- Input material
— START —

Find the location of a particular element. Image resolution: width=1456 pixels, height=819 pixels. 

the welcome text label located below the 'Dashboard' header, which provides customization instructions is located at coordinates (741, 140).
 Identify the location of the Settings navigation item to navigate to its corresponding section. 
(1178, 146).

— END —
— START —

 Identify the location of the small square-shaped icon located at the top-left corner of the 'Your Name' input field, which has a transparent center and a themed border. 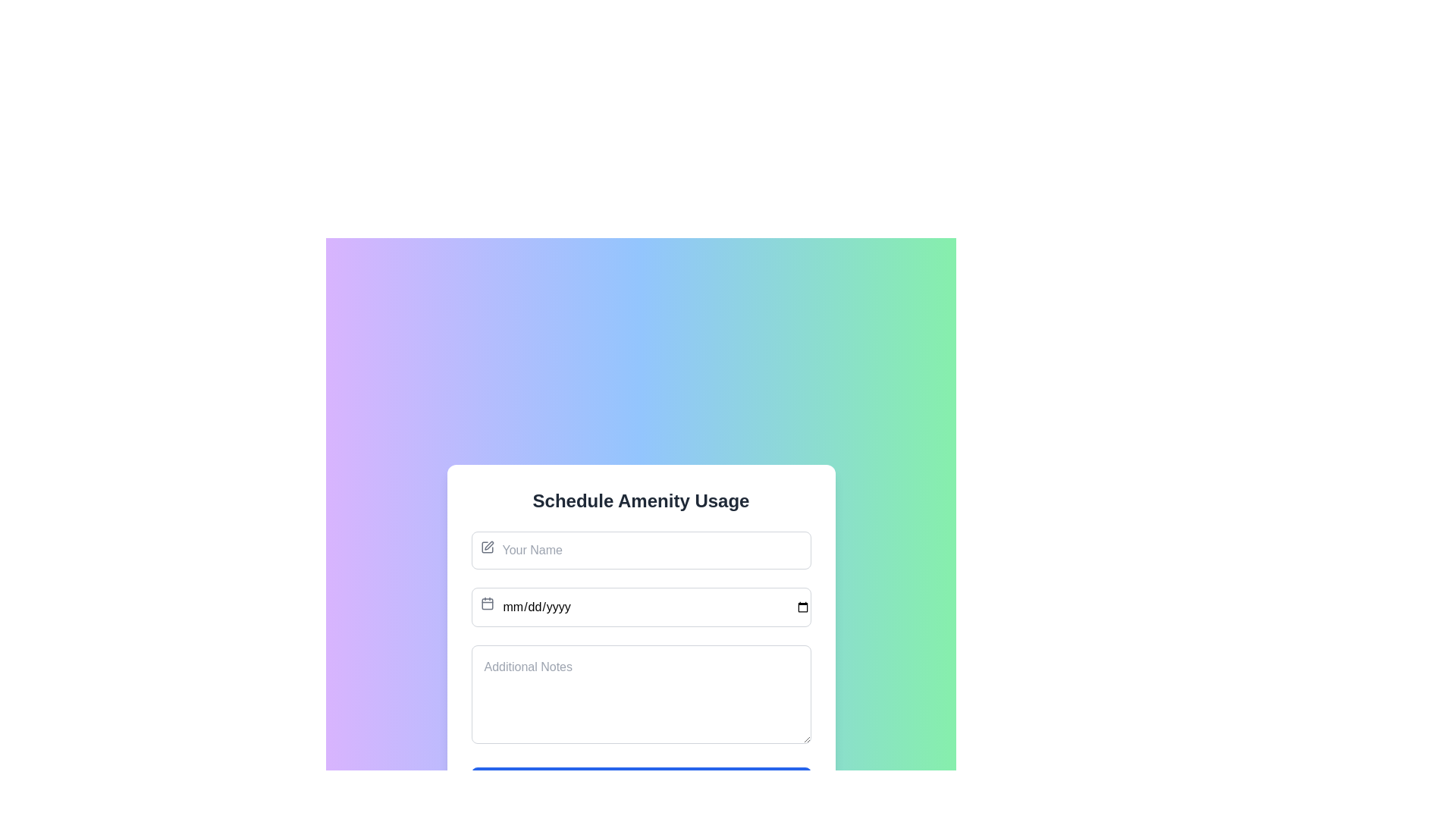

— END —

- Exercise prompt
Reproduce the lines of the records word for word, starting at the line containing "Find the location" and ending at the line containing "the welcome text", with both of those lines included.

- Output for this exercise
Find the location of a particular element. Image resolution: width=1456 pixels, height=819 pixels. 

the welcome text label located below the 'Dashboard' header, which provides customization instructions is located at coordinates (741, 140).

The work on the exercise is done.